## Try it
Please set down the data word for word; images do not go in the copy.

Data extracted from a collection
....

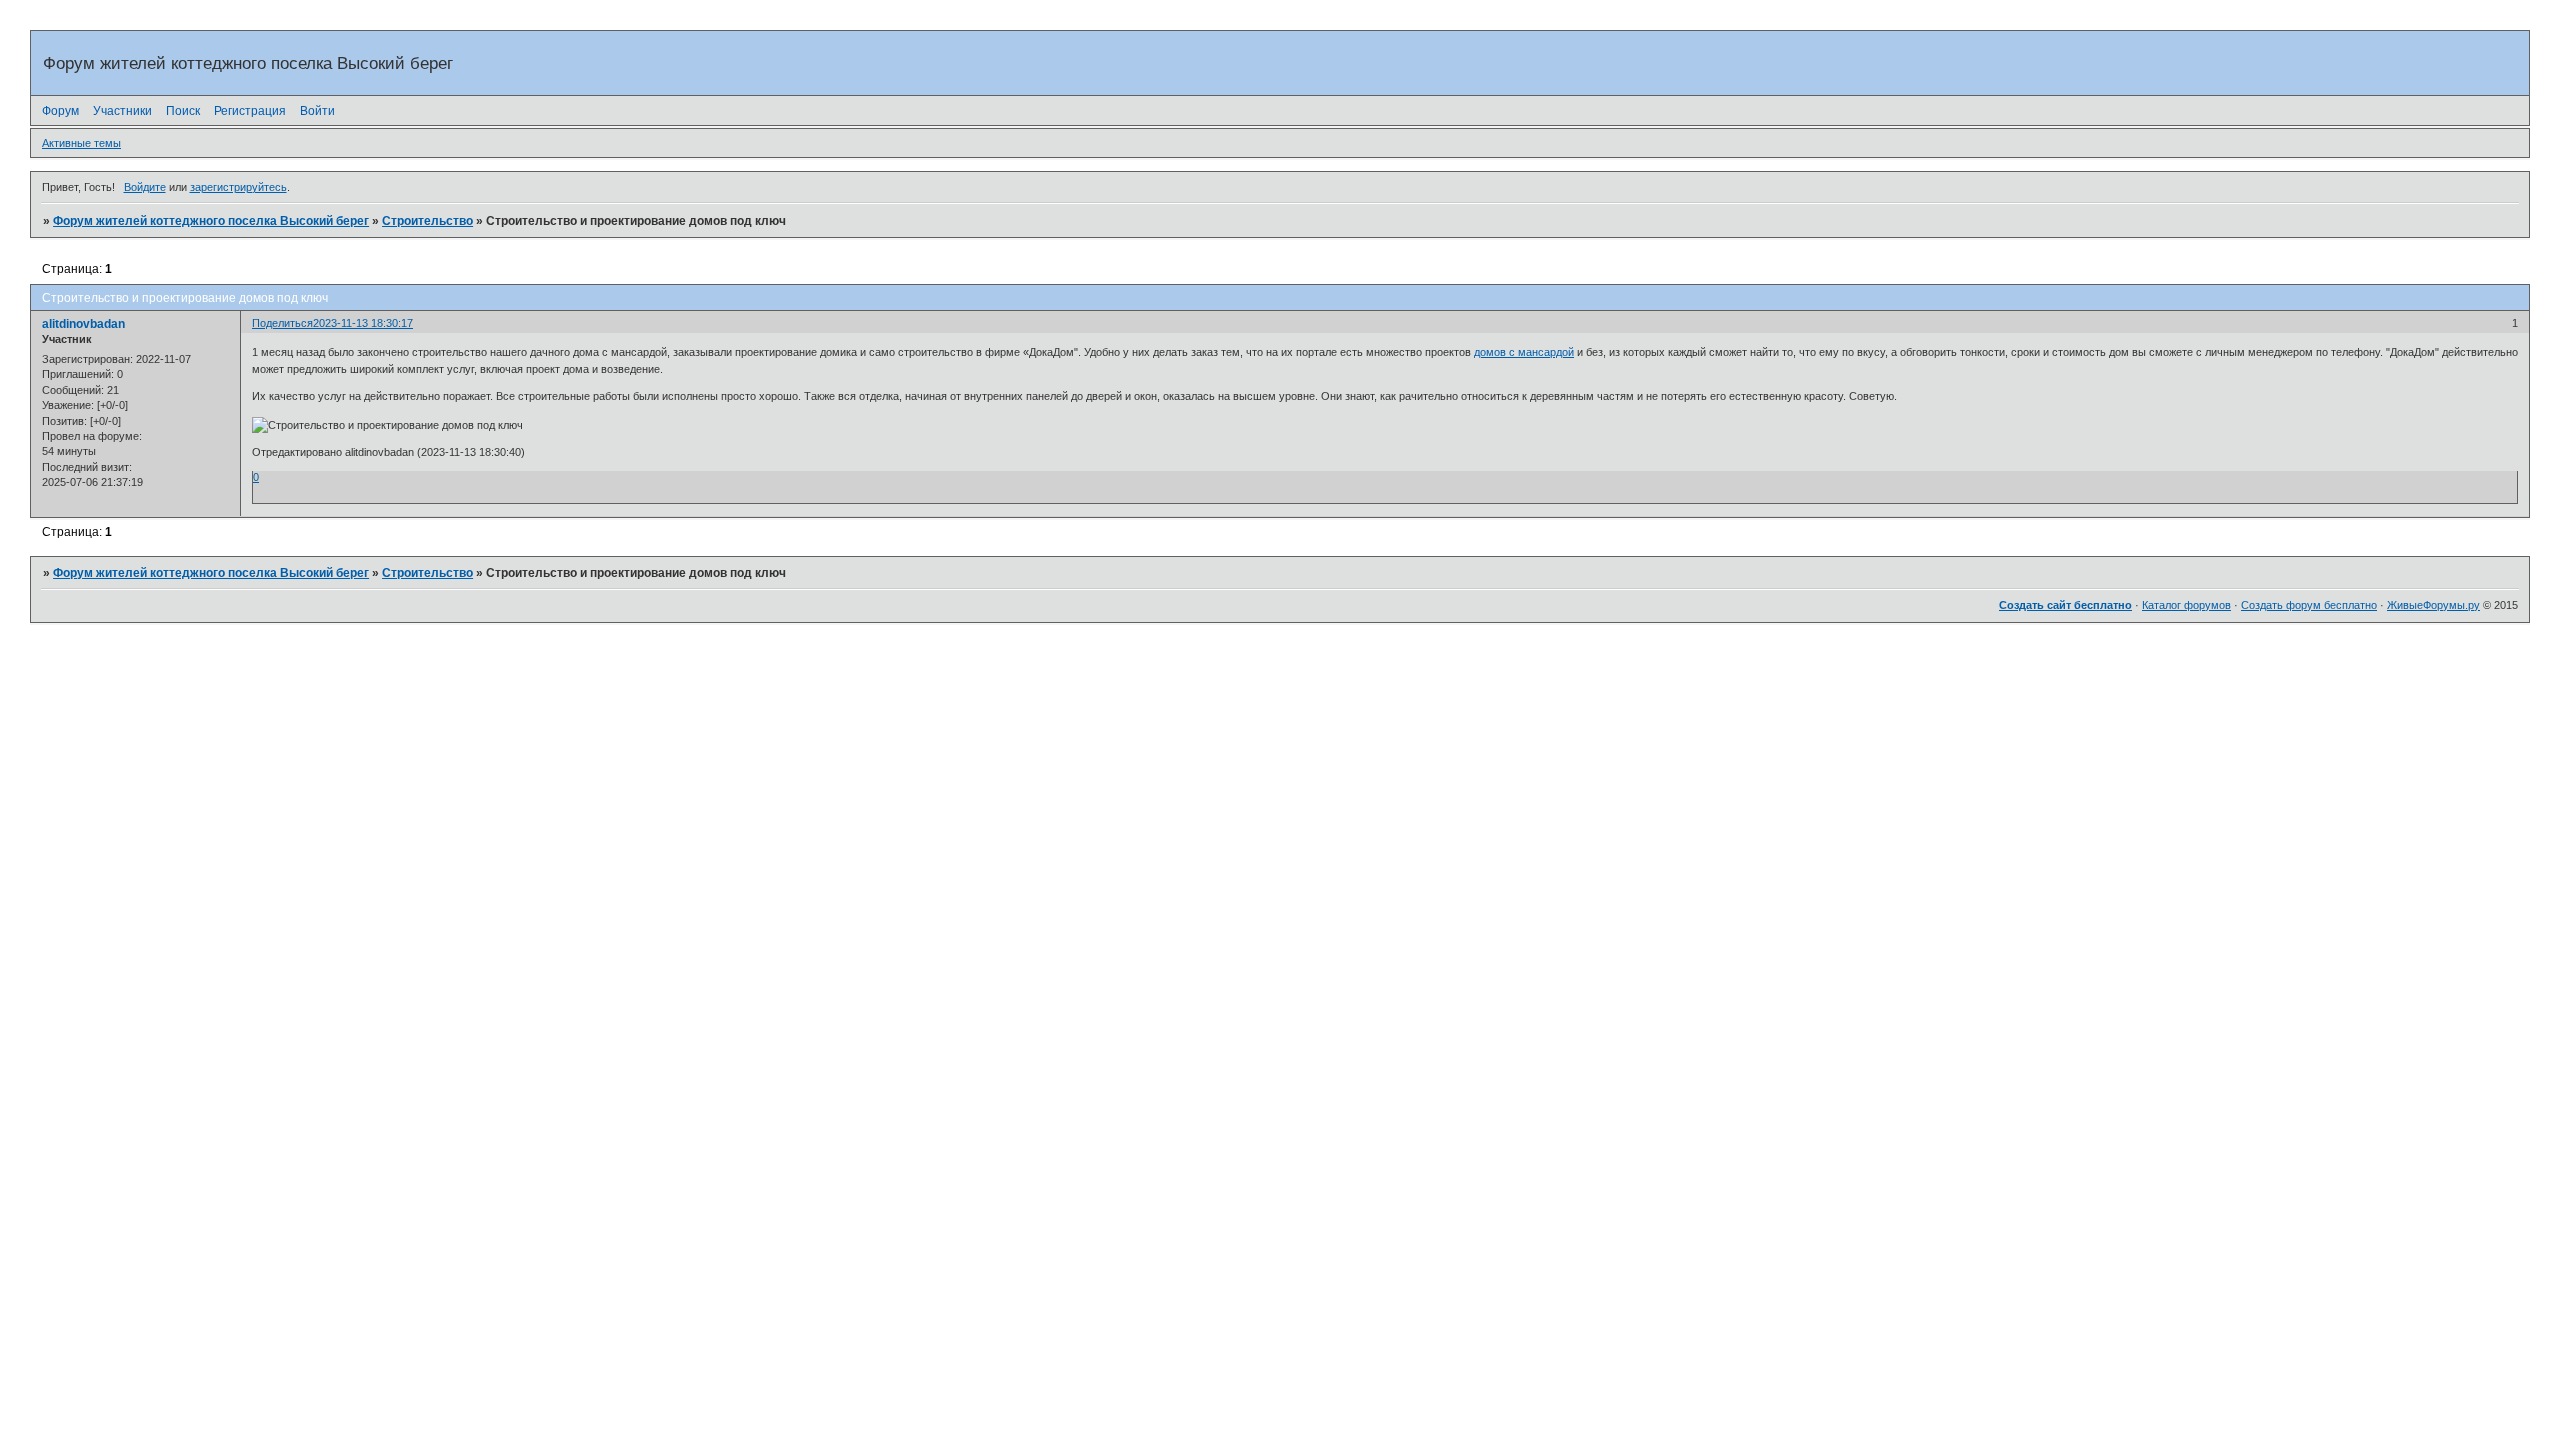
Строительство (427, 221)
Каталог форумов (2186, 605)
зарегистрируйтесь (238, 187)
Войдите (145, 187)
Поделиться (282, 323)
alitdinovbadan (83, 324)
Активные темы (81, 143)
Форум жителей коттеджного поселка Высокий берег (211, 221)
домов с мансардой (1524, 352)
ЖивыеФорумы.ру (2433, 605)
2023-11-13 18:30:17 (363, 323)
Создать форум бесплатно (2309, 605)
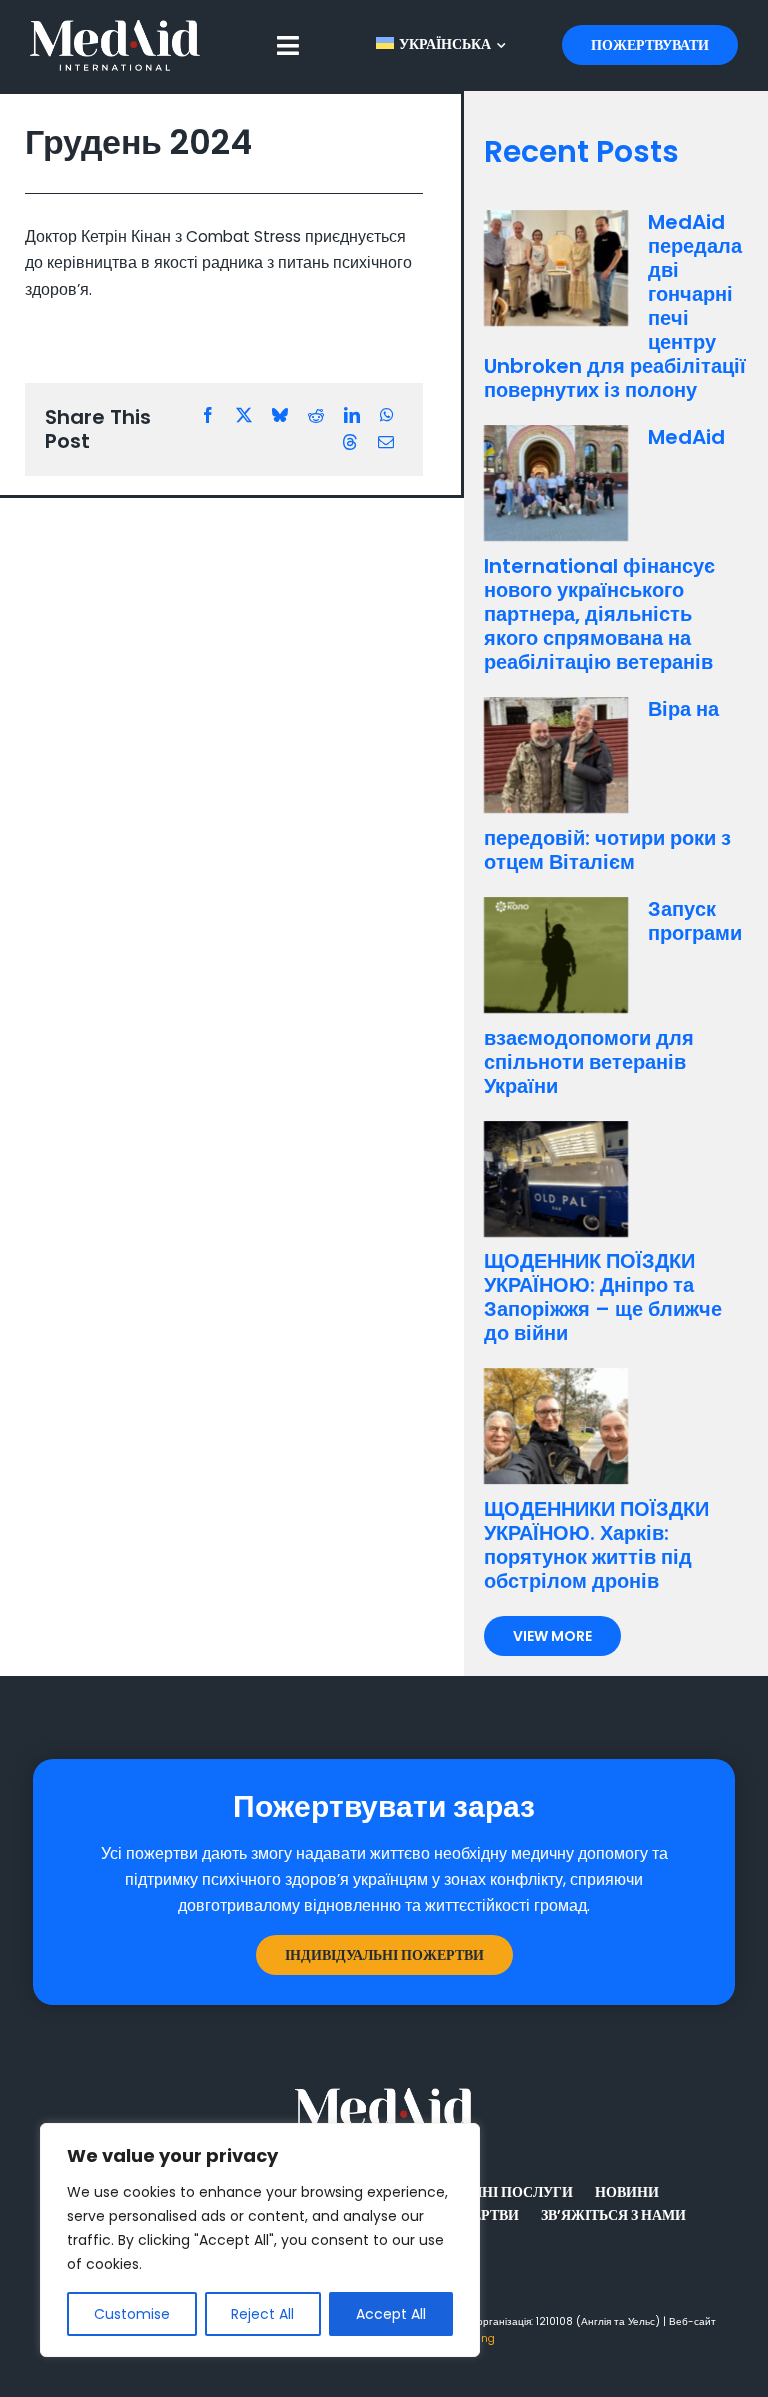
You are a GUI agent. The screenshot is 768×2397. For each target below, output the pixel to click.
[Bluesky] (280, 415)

....

## Exercise response
Строительство (427, 221)
Каталог форумов (2186, 605)
зарегистрируйтесь (238, 187)
Войдите (145, 187)
Поделиться (282, 323)
alitdinovbadan (83, 324)
Активные темы (81, 143)
Форум жителей коттеджного поселка Высокий берег (211, 221)
домов с мансардой (1524, 352)
ЖивыеФорумы.ру (2433, 605)
2023-11-13 18:30:17 (363, 323)
Создать форум бесплатно (2309, 605)
You are a GUI agent. The screenshot is 768×2397. For each target below, output the pixel to click.
[Bluesky] (280, 415)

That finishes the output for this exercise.